Member of the National Assembly for Charente-Maritime's 1st constituency
- Incumbent
- Assumed office 20 June 2012
- Preceded by: Maxime Bono

Personal details
- Born: 27 March 1972 (age 54) Rochefort, France
- Party: Radical Party of the Left
- Other political affiliations: Socialist Party (1999–2012) Miscellaneous left (2012–2017) Radical Movement (2017–2019)
- Education: Lycée Jean-Dautet
- Alma mater: University of Bordeaux
- Profession: High school teacher

= Olivier Falorni =

French politician (born 1972)

Olivier Falorni (/fr/; born 27 March 1972) is a French politician who was elected to the National Assembly on 17 June 2012, representing La Rochelle in the 1st constituency of the Charente-Maritime department. He was reelected in 2017 and again in 2022 and 2024.

==Early life==
Falorni was born in Rochefort, Charente-Maritime on 27 March 1972, the son of a school teacher and an employee in the Social Security system. The Falorni family fled Fascist Italy in the Interwar period and settled in Charente-Maritime in Laleu, a neighborhood of La Rochelle. Falorni's grandfather, Gino Falorni, was a teacher and was a major figure in the local basketball team, where he served as a player, captain and coach between 1935 and 1954.
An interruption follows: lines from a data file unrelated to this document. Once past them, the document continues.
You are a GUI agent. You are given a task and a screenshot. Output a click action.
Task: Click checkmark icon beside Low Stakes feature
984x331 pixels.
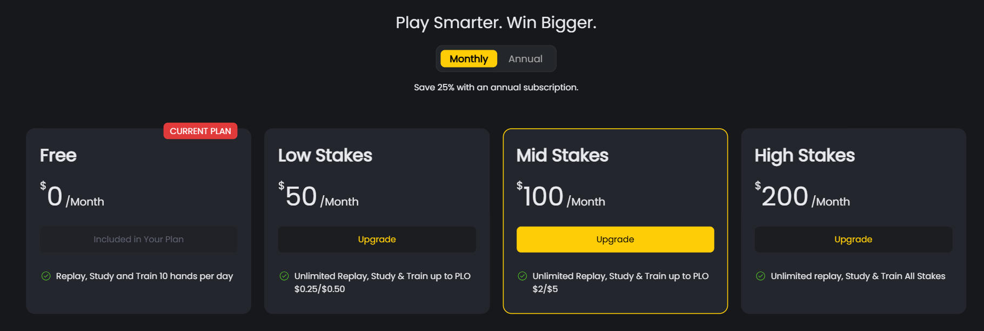coord(284,276)
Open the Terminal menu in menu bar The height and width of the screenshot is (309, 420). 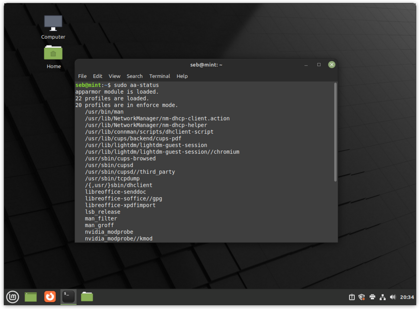tap(159, 76)
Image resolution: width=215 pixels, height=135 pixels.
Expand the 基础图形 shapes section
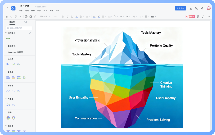[11, 46]
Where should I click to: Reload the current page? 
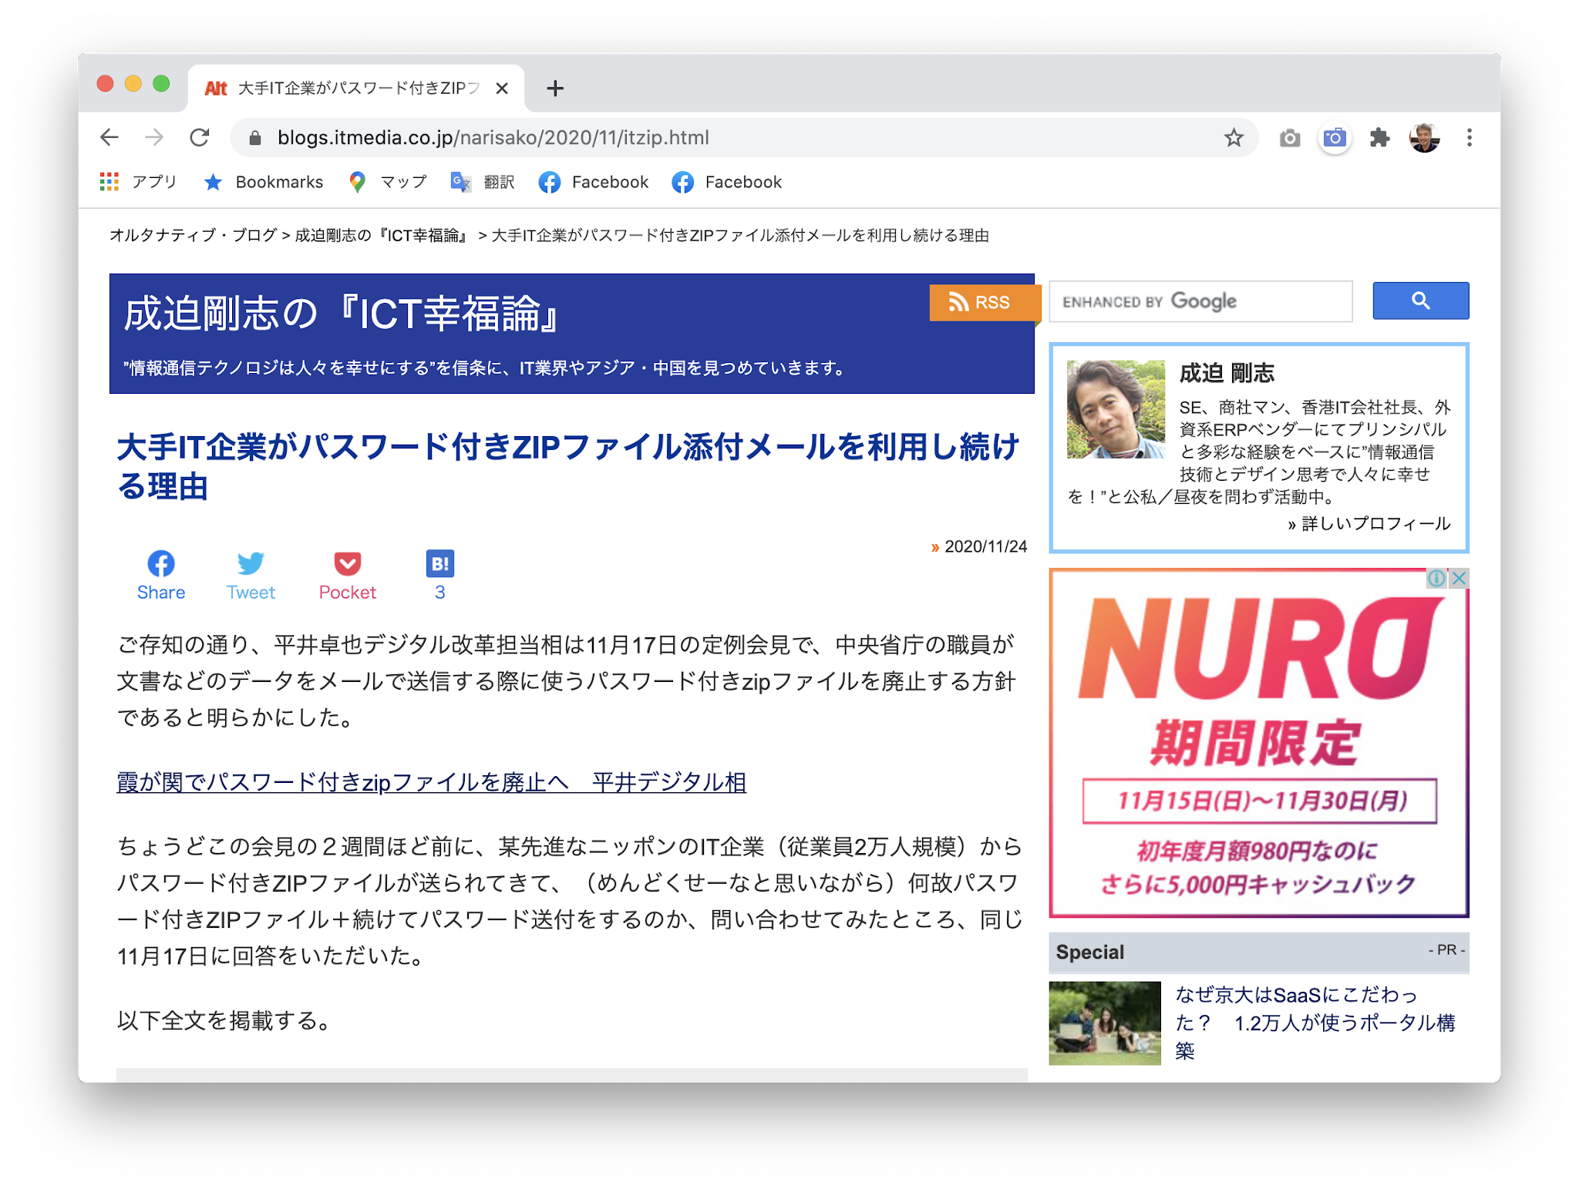[x=200, y=137]
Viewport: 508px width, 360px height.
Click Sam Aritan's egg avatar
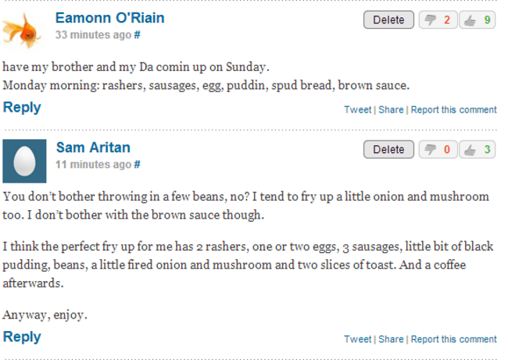(x=25, y=160)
After graduating from lycée Jean-Dautet in La Rochelle, Falorni enrolled at the University of Bordeaux, where he graduated in 1995 with a Degree of in-Depth Studies in Contemporary History. Falorni got his first teaching job in 1997 and prior to his election, was working as a history and geography teacher at the Lycée professionnel Pierre Doriole in La Rochelle.

==Early political career==
In 1998 Falorni attended the summer school of the Socialist Party in La Rochelle. According to Falorni, it was here where he heard François Hollande speak and became a faithful supporter. Falorni joined the party in 1999 and became federal secretary of the party in 2004. In this role, Falorni organized the party's summer school from 2005 to 2011.
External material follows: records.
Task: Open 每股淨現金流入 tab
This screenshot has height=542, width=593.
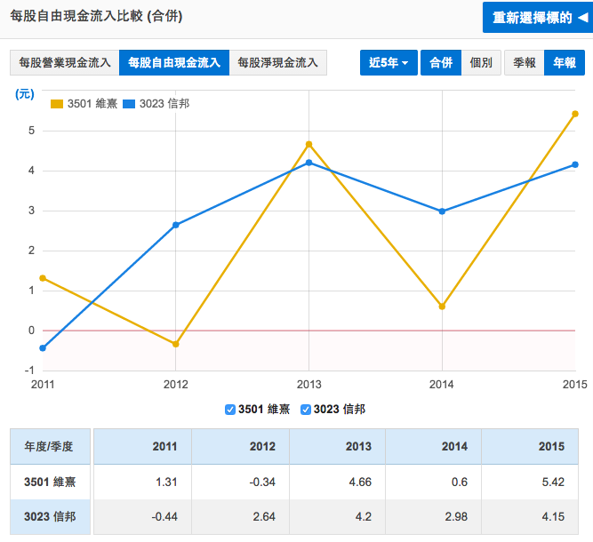Action: (278, 63)
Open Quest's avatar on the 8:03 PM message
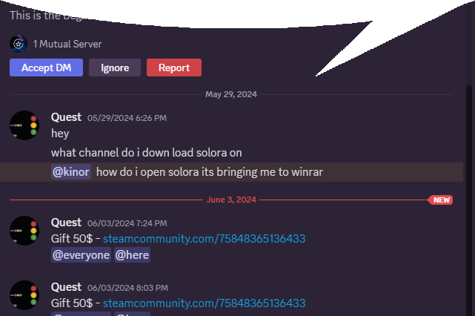Image resolution: width=475 pixels, height=316 pixels. (x=24, y=295)
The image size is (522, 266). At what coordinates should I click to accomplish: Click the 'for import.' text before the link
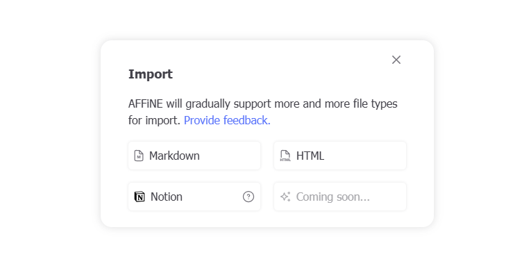click(x=155, y=121)
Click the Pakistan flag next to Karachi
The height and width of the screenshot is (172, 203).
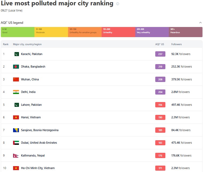(x=17, y=54)
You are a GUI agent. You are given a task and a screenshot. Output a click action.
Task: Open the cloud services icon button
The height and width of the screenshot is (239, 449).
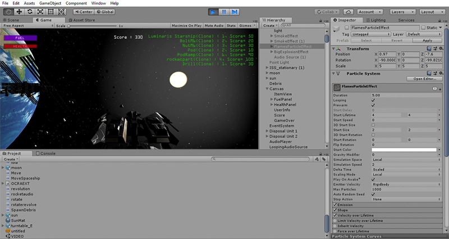(x=347, y=11)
In the 2001 French municipal elections, Falorni was elected as a municipal councilor for La Rochelle on the list of Maxime Bono.

At the 2008 Reims Congress of the Socialist Party, Falorni supported the Clarity, courage, creativity motion supported by Francois Hollande, but voted against the Hope on the left, proud to be Socialist motion supported by Hollande's former partner and then Regional President Ségolène Royal. This event led to a split between the two, and allowed Martine Aubry to become federal secretary of the PS. In 2009, he helped found the club "Répondre à gauche", created by Stéphane Le Foll.

During the 2010 French regional elections, Falorni again found himself at odds with Ségolène Royal, who sought to name a rival candidate as the PS candidate in Falorni's seat of Charente-Maritime. Despite this, Falorni won the seat in the election, and was re-elected in 2017 and again in 2022.

Despite supporting PS dissident Jean-François Fountaine in the 2014 French municipal elections, Falorni became more critical of the new municipal administration. In September 2019, Falorni announced he would run against Fountaine in the 2020 French municipal elections. While Falorni received the most votes in the first round, he lost by 181 votes in the second round against the incumbent mayor. Elected as a member of the opposition, Falorni decided to resign his position.